Como explicar isto? Michael Richards (o «Kramer» de Seinfeld), no seu pedido de desculpas televisivo, disse que não sabia de onde vinha toda aquela hostilidade. O mesmo tinha dito Mel Gibson, quando se soube que tinha proferido insultos anti-semitas (embora no caso de Gibson isso tenha antecedentes conhecidos).

Mas, de facto, de onde vem aquela hostilidade? Temos todos atitudes agressivas de vez em quando, mas como vem ao de cima esta demência racista (especialmente tresloucada, no caso de Richards), em pessoas que não conhecíamos (e que talvez não se conhecessem a elas mesmas) como racistas? Não sei se o racismo é um «instinto» ou apenas uma «ideologia». A verdade é que ele existe mesmo em pessoas que racionalmente não são nada disso. Há um exemplo famoso: Elvis Costello, cujo currículo progressista é inquestionável, teve uma cena parecida com um grupo de negros, depois de um espectáculo, e também disse que não soube de onde é que aquilo vinha (alegou que estava bêbedo).

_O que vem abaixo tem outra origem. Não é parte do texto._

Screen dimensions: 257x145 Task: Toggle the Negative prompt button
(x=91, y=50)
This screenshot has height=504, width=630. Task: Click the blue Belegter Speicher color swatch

Todos (ou quase) todos nós dizemos que não somos racistas, mas em situações de tensão tenho ouvido explosões virulentas a pessoas supostamente insuspeitas. E isso é mais assustador que o racismo dos tarados ou criminosos nazis. Isso significa que uma pessoa pode ter dentro de si aquelas sombras (ou outras) sem ter consciência disso. O vídeo de Michael Richards é bastante impressionante, mesmo tendo em conta a sua natural exuberância, que já conhecíamos. Todos temos coisas em nós que reprimimos, muitas vezes porque as condenamos, outras vezes porque a sociedade as condena. Mas basta um acesso de cólera para a agressividade tomar estas e outras formas (que neste caso é capaz de ficar como um mancha inapagável na imagem do comediante).

Sabemos muito pouco sobre nós mesmos. Essa é a triste condição da nossa espécie.